The HRS 10+ Strategy

With this strategy, we look at the data in the HRS column.  HRS is the Horse Race Score which is calculated on a number of form factors and weighted to the current race.  We're looking for the horse with the Top HRS, then look to the next best horse to find those with at least a 10 point lead.  

This strategy produces a number of horses each day for you to select, we have created this as a smart selection where you can instantly see the horses that meet that criteria today.

As you can see below, BROADWAY JOE has a clear 10+ advantage on the HRS rating from all of the other contenders.  

The HRS column can be sorted to rate the highest rated horse simply by clicking on the column header.  This applies for each rating that you wish to sort.

Performance:

By just following this strategy, you will see a mixed bag of success with around 30% strike rate.  Over the past 6 months that we have been tracking the performance of this strategy, it has turned profits (and losses) in the win, place and lay betting markets.

Summary:

With the inconsistency of results for HRS 10+ strategy, we can determine that there's more at play then just the form factors which are used to calculate the score.   The form factors used are relating to the horses past race performance to give it a score which is relevant to the current race.  Course, distance, jockey, trainer, distance travelled, race recency and more go into the algorithm which calculates the HRS.  Next we look at how we can improve the consistency:

Improving the results:

If you're looking for winners, there are a number of other things which you can do to whittle down the list of horses the HRS 10+ strategy provides.  We could look at the time of year (weather/flat/jumps) does this impact on the results?  Whilst HRS considers the going, if the going changes drastically over night, then this may impact on the HRS score.

Backing favourites or short odds - could only backing the favourite, or those horses which have odds of say 2/1 or less be a filter?

Type of race - does the strategy work particularly well for certain race types? 

Combine - can we also add in another of the ratings to reduce the number of selections?

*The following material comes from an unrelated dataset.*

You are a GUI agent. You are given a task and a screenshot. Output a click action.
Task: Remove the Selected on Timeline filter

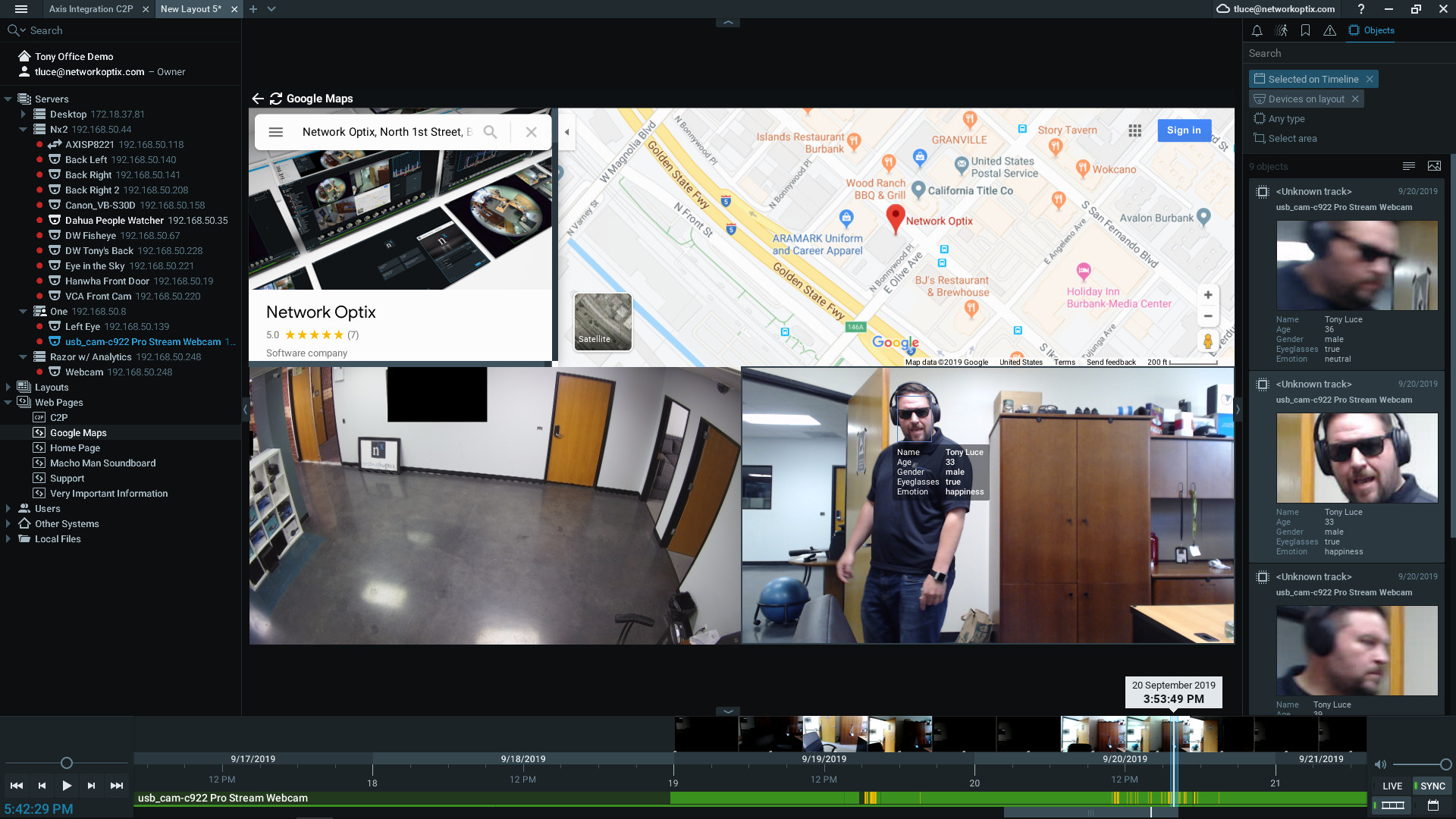click(x=1370, y=79)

Highest FRN, progressive LR etc

Dataset - are there any horses on the cards which have a zero, indicating that there's some unknown variables included?

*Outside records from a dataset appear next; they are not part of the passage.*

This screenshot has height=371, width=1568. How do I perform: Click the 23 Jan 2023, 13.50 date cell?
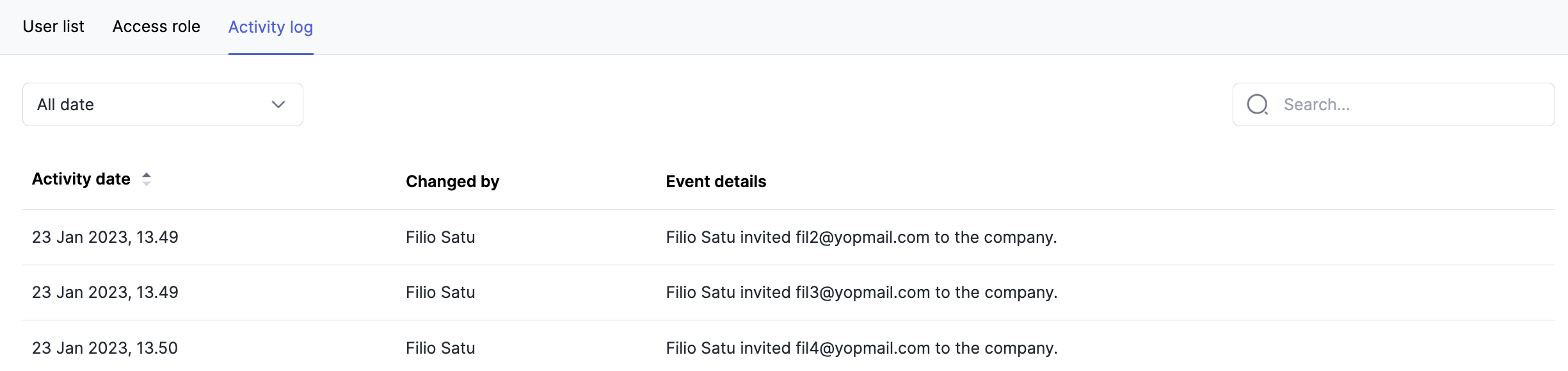pos(105,349)
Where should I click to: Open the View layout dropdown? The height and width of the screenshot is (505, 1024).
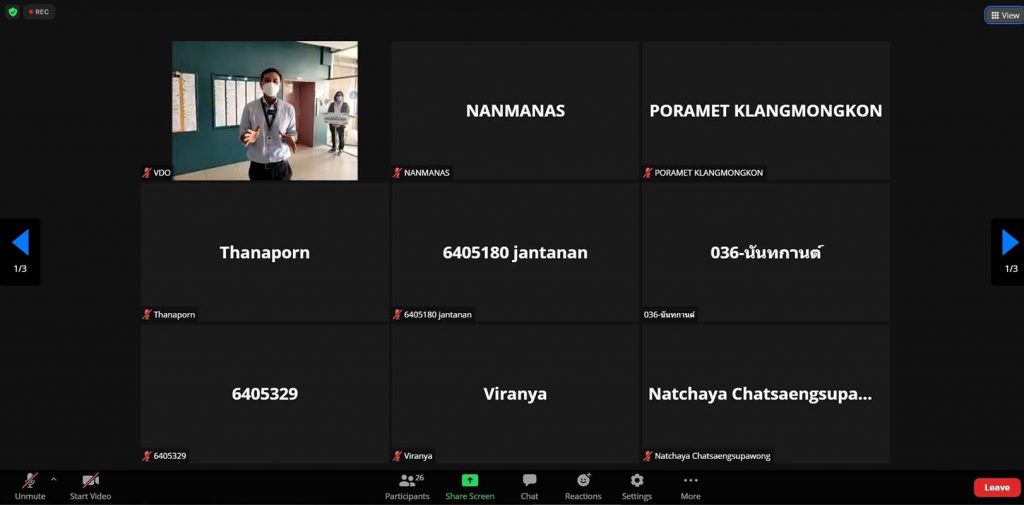tap(1003, 15)
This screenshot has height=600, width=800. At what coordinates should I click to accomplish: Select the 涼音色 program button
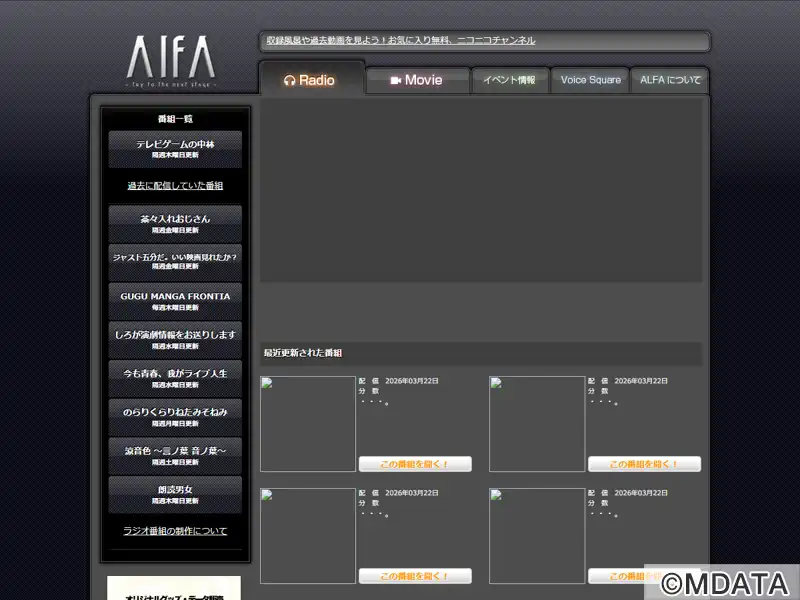point(175,456)
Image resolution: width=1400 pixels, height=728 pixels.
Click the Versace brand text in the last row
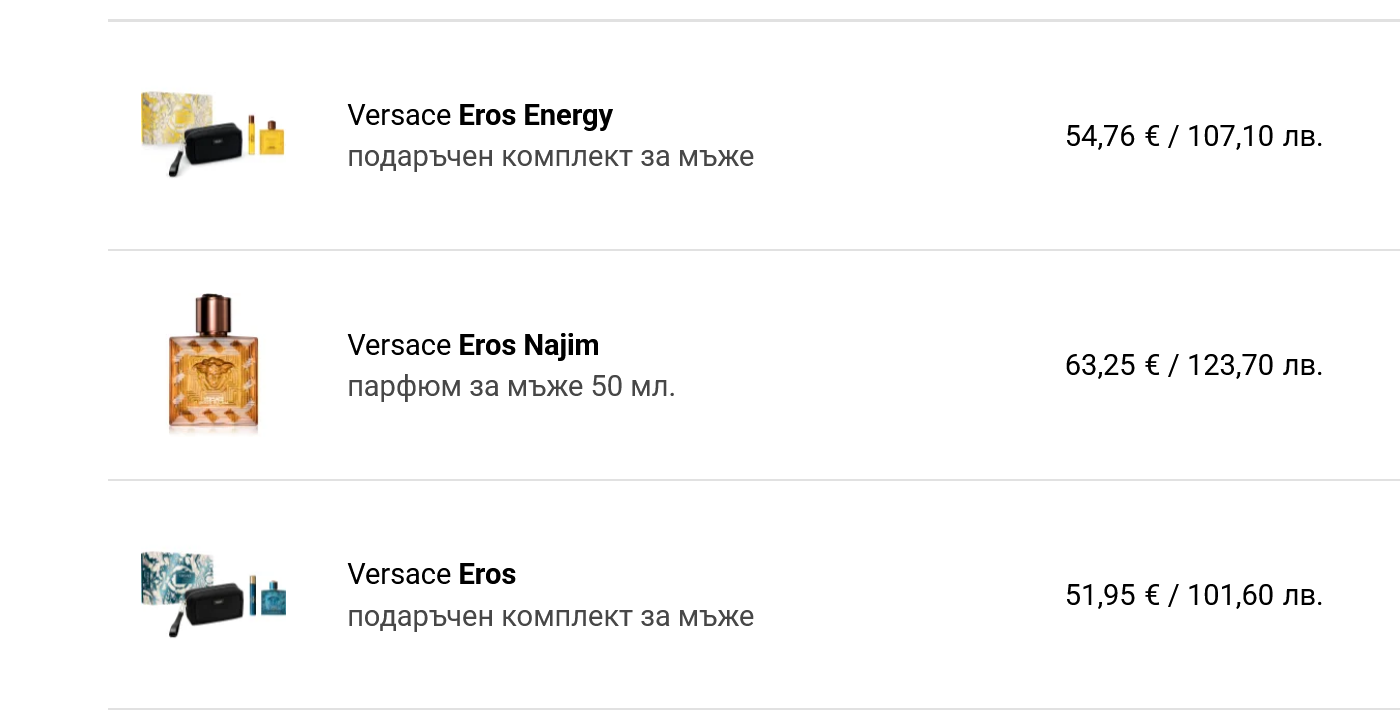click(399, 574)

Something else?  If you have another theory we can test, please submit your idea and we'll turn it into a smart selection.

How can I use HRS 10+ to lay successfully

With the consistency issue raised above for this strategy, it's hard to just follow the selections to place bets for the win, lay or place.  We do need to factor in some of those factors above to find the horses who are most likely to lose the race.  To do this, we could look at those with other lower ratings in the columns - so 10+ clear on the HRS column, but there's horses with higher FRN/SPD etc.  We could look at those who are outsiders in the current betting market (not the forecast odds we provide).  We could only select horses where the ground condition has changed overnight.  We could look for races with incomplete datasets.

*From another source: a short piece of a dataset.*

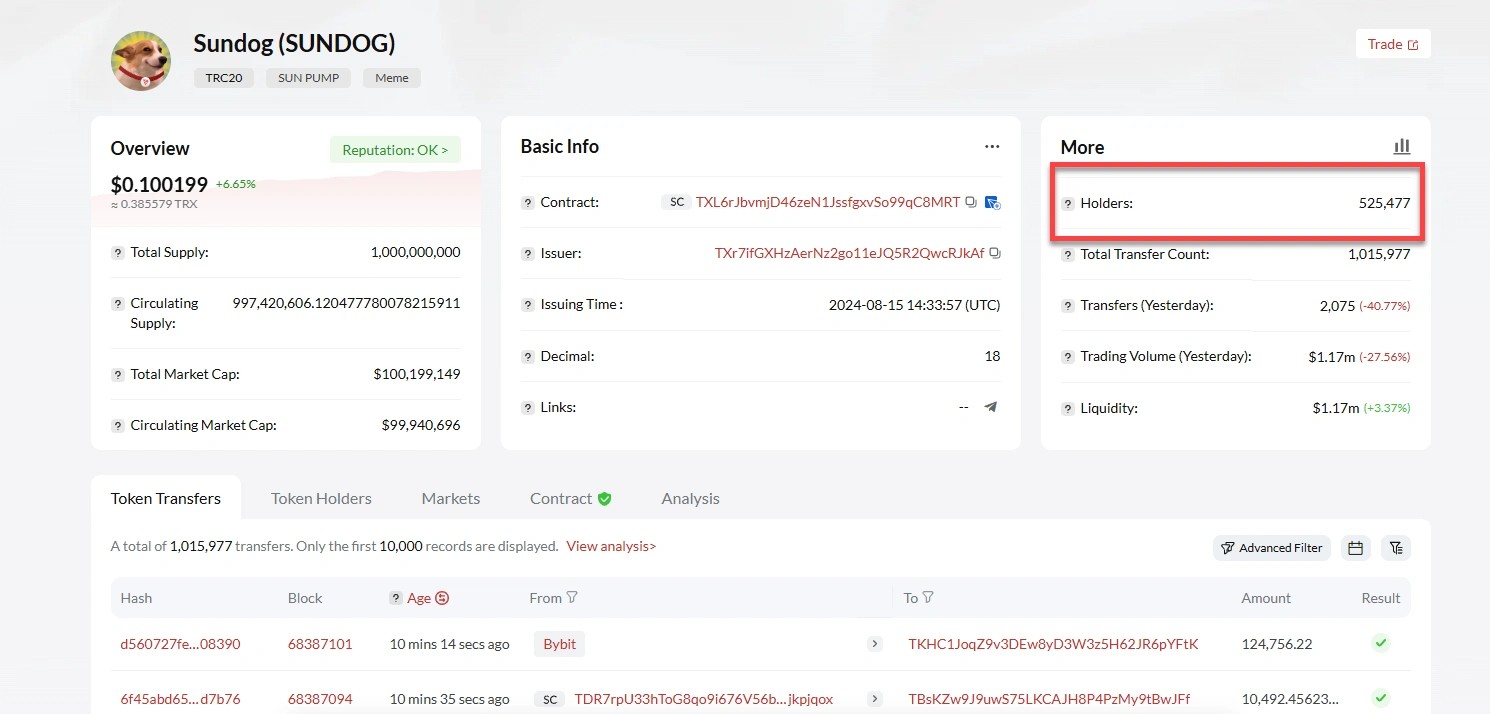
Task: Click the filter settings icon beside the calendar
Action: coord(1396,548)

All these could point to a horse who is more likely to lose than win, and so indicate a lay bet be placed.

How could I use HRS 10+ to spot false favourites:

False Favourites are those who are shortest priced in the markets, but really don't have a chance of winning.  For these we look to the odds column of the horses selected, and compare it to the current market price, and look for the discrepancies between those selected as HRS 10+ and the forecast odds we show, and the current market price.  The discrepancy will indicate whether they are a false favourite.

False Favourites can then be "layed", ie backed to not win on betting exchanges such as Betfair.